Try it — Please transcribe the listing below with every word intact.

Source data —
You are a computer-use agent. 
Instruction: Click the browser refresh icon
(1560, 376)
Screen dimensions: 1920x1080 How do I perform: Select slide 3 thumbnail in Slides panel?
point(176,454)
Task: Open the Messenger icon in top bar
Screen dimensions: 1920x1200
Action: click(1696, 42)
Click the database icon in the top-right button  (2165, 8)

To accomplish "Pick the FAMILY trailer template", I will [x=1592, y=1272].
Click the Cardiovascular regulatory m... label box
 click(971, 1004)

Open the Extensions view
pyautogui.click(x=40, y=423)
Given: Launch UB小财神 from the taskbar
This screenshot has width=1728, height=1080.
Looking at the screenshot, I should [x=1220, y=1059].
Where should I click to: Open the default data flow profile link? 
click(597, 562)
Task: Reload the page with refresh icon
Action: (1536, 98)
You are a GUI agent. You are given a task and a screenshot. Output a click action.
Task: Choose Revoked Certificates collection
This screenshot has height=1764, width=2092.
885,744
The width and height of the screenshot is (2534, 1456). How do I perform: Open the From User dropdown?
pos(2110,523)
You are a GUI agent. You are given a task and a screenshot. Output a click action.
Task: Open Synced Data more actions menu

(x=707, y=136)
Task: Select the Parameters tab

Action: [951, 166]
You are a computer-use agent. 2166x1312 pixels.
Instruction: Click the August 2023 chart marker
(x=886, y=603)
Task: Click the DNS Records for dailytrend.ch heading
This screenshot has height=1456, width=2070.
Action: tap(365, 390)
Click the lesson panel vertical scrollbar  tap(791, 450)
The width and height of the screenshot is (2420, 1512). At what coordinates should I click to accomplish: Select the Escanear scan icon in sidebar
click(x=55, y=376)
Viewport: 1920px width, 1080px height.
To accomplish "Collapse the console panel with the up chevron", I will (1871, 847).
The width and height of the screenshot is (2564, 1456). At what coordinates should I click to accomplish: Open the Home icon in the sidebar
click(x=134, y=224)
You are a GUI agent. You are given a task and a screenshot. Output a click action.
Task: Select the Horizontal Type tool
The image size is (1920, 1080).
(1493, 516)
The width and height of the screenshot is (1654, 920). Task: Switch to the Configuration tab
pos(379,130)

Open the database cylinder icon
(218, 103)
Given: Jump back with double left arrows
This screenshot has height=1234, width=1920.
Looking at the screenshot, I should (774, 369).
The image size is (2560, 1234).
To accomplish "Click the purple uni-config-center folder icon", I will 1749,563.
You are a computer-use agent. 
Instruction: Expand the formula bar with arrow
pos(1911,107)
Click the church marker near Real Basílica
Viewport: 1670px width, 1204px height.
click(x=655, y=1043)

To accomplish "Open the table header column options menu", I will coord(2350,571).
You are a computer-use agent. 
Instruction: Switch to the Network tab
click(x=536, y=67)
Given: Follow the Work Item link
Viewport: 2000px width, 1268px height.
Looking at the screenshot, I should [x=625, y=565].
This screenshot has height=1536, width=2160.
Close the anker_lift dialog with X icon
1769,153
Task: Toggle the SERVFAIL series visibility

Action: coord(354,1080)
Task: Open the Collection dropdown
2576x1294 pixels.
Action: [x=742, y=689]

Solution below —
You are a computer-use agent. 
Instruction: Click the browser refresh icon
(1560, 376)
Screen dimensions: 1920x1080 How do I perform: Select slide 3 thumbnail in Slides panel?
point(176,454)
Task: Open the Messenger icon in top bar
Screen dimensions: 1920x1200
Action: click(1696, 42)
Click the database icon in the top-right button  (2165, 8)

To accomplish "Pick the FAMILY trailer template", I will [x=1592, y=1272].
Click the Cardiovascular regulatory m... label box
 click(971, 1004)

Open the Extensions view
pyautogui.click(x=40, y=423)
Given: Launch UB小财神 from the taskbar
This screenshot has width=1728, height=1080.
Looking at the screenshot, I should [x=1220, y=1059].
Where should I click to: Open the default data flow profile link? 
click(597, 562)
Task: Reload the page with refresh icon
Action: (1536, 98)
You are a GUI agent. You are given a task and a screenshot. Output a click action.
Task: Choose Revoked Certificates collection
This screenshot has height=1764, width=2092.
885,744
The width and height of the screenshot is (2534, 1456). How do I perform: Open the From User dropdown?
pos(2110,523)
You are a GUI agent. You are given a task and a screenshot. Output a click action.
Task: Open Synced Data more actions menu

(x=707, y=136)
Task: Select the Parameters tab

Action: [951, 166]
You are a computer-use agent. 2166x1312 pixels.
Instruction: Click the August 2023 chart marker
(x=886, y=603)
Task: Click the DNS Records for dailytrend.ch heading
This screenshot has height=1456, width=2070.
Action: tap(365, 390)
Click the lesson panel vertical scrollbar  tap(791, 450)
The width and height of the screenshot is (2420, 1512). At what coordinates should I click to accomplish: Select the Escanear scan icon in sidebar
click(x=55, y=376)
Viewport: 1920px width, 1080px height.
To accomplish "Collapse the console panel with the up chevron", I will (1871, 847).
The width and height of the screenshot is (2564, 1456). At what coordinates should I click to accomplish: Open the Home icon in the sidebar
click(x=134, y=224)
You are a GUI agent. You are given a task and a screenshot. Output a click action.
Task: Select the Horizontal Type tool
The image size is (1920, 1080).
(1493, 516)
The width and height of the screenshot is (1654, 920). Task: Switch to the Configuration tab
pos(379,130)

Open the database cylinder icon
(218, 103)
Given: Jump back with double left arrows
This screenshot has height=1234, width=1920.
Looking at the screenshot, I should (774, 369).
The image size is (2560, 1234).
To accomplish "Click the purple uni-config-center folder icon", I will 1749,563.
You are a computer-use agent. 
Instruction: Expand the formula bar with arrow
pos(1911,107)
Click the church marker near Real Basílica
Viewport: 1670px width, 1204px height.
click(x=655, y=1043)

To accomplish "Open the table header column options menu", I will coord(2350,571).
You are a computer-use agent. 
Instruction: Switch to the Network tab
click(x=536, y=67)
Given: Follow the Work Item link
Viewport: 2000px width, 1268px height.
Looking at the screenshot, I should [x=625, y=565].
This screenshot has height=1536, width=2160.
Close the anker_lift dialog with X icon
1769,153
Task: Toggle the SERVFAIL series visibility

Action: coord(354,1080)
Task: Open the Collection dropdown
2576x1294 pixels.
Action: [x=742, y=689]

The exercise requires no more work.